╭─ Exercise input

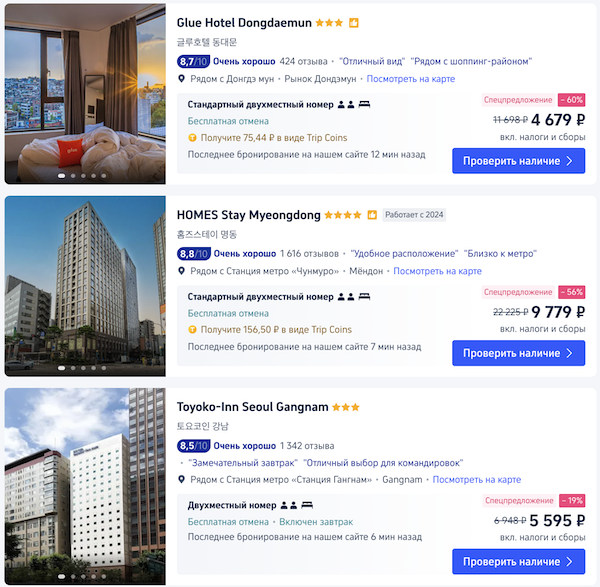The image size is (600, 587).
Task: Click the orange badge icon beside HOMES Stay Myeongdong stars
Action: pos(372,215)
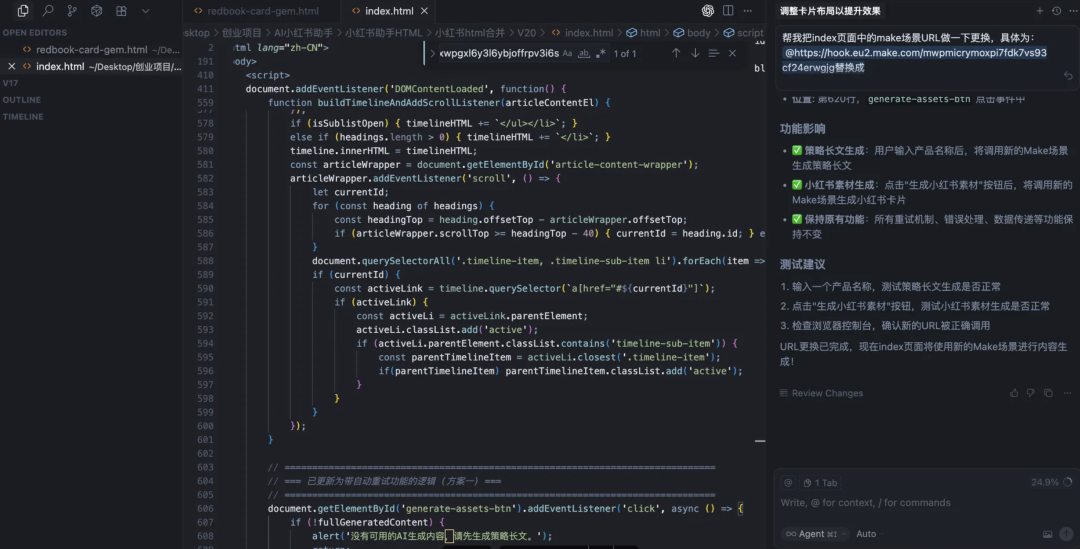Start a new chat with plus icon
This screenshot has width=1080, height=549.
1040,11
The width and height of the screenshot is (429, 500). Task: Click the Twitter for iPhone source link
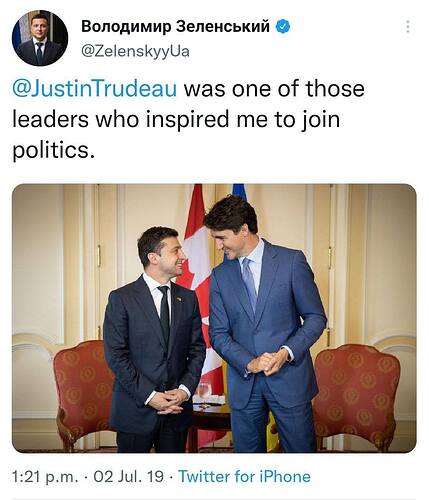[x=245, y=476]
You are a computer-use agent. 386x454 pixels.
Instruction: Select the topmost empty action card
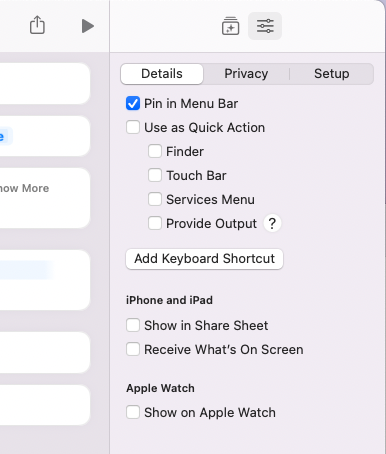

╰─

** Task statement **
Your output must consist only of the lines from the line with "The width and" through the final line of the data, both included, reproduced exactly and free of pictures.

** Task response **
The width and height of the screenshot is (429, 500). Task: Click the Twitter for iPhone source link
[x=245, y=476]
You are a computer-use agent. 386x454 pixels.
Instruction: Select the topmost empty action card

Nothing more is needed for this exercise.